» TASK REQUIREMENTS: Whenever a line in the records below holds the string "will", include it in the count, and state the number alone.
*** DATA RECORDS Section Begins ***
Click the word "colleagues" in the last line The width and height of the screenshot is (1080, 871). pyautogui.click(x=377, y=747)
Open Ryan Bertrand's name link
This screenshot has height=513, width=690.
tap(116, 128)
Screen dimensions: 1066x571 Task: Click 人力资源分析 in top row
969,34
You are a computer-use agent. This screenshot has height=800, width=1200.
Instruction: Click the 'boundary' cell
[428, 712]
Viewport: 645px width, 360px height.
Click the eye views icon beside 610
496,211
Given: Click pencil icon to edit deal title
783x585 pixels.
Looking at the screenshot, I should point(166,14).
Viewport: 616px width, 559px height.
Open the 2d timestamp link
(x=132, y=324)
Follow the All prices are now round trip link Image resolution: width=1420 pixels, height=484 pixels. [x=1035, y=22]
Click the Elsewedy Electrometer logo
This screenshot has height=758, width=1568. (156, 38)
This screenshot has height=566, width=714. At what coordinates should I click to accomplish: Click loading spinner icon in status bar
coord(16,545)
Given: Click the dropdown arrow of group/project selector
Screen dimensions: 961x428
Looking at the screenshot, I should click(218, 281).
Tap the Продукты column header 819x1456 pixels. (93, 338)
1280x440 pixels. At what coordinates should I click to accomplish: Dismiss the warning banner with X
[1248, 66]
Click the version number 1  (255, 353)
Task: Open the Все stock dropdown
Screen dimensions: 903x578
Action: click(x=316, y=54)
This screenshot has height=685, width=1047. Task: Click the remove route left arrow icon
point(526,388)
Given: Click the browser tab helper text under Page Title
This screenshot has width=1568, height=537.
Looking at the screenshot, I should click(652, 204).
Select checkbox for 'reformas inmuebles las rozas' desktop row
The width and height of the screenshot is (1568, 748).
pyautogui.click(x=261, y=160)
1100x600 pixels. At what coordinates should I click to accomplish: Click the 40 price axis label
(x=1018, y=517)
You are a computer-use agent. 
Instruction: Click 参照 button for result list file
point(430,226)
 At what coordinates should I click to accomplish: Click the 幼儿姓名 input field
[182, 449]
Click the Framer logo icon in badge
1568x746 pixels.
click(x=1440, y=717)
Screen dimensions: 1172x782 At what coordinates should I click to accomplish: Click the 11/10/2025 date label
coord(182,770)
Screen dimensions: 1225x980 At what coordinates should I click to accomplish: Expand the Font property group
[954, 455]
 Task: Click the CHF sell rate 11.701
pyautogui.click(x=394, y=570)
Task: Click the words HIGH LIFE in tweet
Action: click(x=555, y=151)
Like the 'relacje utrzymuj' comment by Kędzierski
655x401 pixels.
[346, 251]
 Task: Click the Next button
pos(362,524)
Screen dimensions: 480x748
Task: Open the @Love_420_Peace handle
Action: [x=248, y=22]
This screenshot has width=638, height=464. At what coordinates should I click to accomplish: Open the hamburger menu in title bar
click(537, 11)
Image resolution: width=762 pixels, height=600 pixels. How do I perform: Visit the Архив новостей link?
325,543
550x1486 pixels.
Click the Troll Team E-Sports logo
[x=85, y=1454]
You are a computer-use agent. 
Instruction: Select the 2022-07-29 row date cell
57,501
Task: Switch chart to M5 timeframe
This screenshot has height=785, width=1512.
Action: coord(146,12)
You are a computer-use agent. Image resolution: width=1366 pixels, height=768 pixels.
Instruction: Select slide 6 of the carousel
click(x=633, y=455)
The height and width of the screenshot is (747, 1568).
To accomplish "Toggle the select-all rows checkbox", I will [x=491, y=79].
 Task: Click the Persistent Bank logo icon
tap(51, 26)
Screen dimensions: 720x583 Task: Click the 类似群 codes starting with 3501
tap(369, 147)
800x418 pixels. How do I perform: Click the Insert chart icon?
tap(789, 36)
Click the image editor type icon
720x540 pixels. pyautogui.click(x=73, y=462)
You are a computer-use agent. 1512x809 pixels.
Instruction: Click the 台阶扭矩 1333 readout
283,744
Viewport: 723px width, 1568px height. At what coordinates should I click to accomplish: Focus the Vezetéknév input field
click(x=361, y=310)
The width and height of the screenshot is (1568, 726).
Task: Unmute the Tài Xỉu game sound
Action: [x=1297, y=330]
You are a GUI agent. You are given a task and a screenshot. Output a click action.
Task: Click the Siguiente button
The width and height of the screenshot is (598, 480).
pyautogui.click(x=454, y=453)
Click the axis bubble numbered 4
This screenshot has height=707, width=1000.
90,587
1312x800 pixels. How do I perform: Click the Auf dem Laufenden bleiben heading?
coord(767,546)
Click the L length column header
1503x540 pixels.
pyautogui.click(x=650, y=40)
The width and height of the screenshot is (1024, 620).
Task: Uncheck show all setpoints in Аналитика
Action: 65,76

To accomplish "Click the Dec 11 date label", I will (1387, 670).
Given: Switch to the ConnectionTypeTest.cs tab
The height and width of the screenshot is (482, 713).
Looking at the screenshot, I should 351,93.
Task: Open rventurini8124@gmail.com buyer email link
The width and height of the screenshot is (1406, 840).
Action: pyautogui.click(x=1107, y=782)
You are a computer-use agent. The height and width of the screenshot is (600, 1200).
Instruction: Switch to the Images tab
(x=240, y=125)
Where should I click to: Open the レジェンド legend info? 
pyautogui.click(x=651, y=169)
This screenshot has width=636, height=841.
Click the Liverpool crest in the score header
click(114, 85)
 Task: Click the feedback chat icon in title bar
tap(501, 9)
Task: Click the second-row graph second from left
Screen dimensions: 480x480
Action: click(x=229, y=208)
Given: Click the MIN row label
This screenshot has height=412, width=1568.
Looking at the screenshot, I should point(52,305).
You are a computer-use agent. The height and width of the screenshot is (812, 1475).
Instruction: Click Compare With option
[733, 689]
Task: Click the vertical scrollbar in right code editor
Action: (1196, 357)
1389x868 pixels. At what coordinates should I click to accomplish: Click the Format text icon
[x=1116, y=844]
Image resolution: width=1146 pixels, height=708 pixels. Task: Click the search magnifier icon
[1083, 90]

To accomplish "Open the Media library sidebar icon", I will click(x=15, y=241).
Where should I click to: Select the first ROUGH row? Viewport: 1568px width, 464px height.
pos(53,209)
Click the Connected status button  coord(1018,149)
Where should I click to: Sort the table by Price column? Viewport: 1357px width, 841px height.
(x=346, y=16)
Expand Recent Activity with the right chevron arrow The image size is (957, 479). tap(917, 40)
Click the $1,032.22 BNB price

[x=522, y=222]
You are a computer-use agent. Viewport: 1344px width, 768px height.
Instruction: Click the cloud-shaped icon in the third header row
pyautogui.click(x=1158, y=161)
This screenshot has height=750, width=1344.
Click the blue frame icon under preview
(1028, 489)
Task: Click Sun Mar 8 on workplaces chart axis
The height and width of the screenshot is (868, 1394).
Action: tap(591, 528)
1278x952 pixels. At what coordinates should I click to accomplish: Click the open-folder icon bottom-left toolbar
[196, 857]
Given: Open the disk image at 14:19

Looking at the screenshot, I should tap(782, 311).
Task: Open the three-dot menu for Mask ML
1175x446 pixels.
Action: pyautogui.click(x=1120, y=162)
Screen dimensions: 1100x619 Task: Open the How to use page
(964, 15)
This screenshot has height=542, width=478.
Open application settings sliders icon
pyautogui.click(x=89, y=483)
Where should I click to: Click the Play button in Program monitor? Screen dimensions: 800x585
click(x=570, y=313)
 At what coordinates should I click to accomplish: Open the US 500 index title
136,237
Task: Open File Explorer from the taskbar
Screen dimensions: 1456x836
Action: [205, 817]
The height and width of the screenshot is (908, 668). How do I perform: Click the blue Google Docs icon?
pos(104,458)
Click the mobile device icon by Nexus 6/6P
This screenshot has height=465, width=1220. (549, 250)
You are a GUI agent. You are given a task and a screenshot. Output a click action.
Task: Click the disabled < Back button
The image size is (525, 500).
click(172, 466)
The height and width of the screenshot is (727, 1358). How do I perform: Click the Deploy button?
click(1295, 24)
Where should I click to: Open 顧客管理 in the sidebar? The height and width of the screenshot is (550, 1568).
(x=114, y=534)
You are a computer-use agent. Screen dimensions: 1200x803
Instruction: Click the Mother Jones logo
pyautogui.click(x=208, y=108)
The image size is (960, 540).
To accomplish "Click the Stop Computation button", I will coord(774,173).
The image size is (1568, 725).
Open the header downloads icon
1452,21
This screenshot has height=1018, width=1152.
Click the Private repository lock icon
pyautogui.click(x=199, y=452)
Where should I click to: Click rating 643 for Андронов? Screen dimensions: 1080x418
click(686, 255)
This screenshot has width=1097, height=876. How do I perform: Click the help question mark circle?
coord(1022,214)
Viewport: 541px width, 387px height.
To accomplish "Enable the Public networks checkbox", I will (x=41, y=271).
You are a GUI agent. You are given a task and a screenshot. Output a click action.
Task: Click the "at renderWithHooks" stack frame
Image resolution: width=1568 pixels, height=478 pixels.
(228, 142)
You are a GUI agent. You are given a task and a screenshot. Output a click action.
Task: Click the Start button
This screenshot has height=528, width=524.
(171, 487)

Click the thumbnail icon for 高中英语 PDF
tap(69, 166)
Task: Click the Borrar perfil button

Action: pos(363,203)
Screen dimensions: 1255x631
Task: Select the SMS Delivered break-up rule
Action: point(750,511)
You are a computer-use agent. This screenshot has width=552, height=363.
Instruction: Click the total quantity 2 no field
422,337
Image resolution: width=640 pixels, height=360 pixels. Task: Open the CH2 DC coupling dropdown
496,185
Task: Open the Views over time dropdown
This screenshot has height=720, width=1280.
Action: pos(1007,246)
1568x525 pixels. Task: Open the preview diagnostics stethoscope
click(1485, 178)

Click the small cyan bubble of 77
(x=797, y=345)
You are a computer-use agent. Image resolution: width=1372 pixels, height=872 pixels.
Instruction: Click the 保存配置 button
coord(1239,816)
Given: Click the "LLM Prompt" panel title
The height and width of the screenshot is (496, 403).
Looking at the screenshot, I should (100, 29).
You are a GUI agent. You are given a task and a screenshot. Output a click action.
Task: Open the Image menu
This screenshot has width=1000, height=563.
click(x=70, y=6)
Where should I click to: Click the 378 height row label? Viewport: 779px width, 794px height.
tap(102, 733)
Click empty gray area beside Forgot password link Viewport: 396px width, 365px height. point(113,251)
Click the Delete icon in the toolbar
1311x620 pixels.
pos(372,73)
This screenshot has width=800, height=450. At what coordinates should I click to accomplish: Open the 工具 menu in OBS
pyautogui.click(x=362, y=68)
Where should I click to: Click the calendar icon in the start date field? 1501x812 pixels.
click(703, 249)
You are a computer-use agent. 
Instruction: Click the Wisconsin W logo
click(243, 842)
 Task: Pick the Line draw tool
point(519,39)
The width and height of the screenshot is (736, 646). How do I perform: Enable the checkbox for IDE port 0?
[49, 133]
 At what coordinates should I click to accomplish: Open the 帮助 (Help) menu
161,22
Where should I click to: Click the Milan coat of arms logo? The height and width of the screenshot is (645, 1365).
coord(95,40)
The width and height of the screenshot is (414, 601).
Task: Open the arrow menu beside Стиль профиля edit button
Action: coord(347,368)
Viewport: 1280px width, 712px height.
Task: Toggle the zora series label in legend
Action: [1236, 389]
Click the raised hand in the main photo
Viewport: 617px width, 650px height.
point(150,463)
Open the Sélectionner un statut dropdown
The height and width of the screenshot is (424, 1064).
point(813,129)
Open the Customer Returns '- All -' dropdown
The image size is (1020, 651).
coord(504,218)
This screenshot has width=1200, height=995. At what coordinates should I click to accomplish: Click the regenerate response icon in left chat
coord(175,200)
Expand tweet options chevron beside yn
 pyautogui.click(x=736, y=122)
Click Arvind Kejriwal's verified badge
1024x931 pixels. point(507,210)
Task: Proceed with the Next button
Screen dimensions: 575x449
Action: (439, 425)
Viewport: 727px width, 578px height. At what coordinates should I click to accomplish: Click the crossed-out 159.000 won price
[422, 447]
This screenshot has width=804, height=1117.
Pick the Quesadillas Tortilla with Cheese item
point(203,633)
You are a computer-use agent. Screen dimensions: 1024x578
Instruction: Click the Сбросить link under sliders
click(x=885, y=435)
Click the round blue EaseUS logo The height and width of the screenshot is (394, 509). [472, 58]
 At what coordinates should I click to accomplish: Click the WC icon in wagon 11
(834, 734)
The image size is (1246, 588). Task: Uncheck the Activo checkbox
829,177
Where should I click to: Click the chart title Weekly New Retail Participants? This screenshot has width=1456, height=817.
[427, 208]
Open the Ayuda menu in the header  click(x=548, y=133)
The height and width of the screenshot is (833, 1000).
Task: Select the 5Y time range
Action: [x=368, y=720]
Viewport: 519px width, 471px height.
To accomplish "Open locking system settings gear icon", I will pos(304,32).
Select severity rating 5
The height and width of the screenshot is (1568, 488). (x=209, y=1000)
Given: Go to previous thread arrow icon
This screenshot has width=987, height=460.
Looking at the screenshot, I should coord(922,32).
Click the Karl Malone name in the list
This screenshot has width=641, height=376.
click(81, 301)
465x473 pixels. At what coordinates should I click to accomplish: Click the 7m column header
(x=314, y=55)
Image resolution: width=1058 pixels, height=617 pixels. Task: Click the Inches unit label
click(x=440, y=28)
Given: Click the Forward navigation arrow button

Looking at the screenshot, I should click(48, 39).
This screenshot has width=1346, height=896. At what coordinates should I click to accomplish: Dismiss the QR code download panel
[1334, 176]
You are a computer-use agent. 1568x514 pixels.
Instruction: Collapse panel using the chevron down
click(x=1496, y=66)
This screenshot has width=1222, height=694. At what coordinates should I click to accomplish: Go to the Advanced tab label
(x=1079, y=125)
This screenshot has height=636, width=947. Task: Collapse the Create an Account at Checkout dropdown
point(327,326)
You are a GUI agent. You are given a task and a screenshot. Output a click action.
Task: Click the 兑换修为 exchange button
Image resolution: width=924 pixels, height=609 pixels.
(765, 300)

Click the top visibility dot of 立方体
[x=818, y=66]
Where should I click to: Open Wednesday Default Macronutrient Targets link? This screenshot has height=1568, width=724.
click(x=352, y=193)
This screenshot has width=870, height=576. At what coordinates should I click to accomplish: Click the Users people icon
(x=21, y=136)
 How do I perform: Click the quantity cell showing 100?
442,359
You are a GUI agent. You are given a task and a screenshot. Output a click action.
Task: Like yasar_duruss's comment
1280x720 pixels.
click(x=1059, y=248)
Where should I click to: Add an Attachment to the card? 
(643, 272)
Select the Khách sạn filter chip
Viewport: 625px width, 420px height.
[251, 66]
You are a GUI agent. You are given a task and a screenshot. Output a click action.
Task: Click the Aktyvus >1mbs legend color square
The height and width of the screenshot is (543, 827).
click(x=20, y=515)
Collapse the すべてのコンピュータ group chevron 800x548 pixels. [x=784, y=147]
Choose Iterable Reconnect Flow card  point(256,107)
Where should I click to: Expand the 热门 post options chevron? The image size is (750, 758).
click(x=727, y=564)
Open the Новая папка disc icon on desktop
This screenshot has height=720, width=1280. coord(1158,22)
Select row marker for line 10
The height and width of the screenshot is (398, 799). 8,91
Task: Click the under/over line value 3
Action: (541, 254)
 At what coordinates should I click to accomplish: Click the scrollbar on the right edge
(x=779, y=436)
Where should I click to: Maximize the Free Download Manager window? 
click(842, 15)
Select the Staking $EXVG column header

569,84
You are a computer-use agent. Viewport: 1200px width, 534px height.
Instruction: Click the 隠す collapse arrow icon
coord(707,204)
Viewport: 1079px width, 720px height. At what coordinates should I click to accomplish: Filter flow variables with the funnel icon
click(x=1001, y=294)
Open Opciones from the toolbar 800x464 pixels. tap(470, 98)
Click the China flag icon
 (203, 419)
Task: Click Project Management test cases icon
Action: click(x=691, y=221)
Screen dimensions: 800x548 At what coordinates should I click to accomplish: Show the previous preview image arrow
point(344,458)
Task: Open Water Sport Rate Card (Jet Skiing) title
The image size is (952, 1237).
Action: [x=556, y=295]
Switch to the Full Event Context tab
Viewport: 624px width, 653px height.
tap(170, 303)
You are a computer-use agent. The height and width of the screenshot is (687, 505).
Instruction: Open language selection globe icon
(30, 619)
*** DATA RECORDS Section Ends ***
» TASK SOLUTION: 6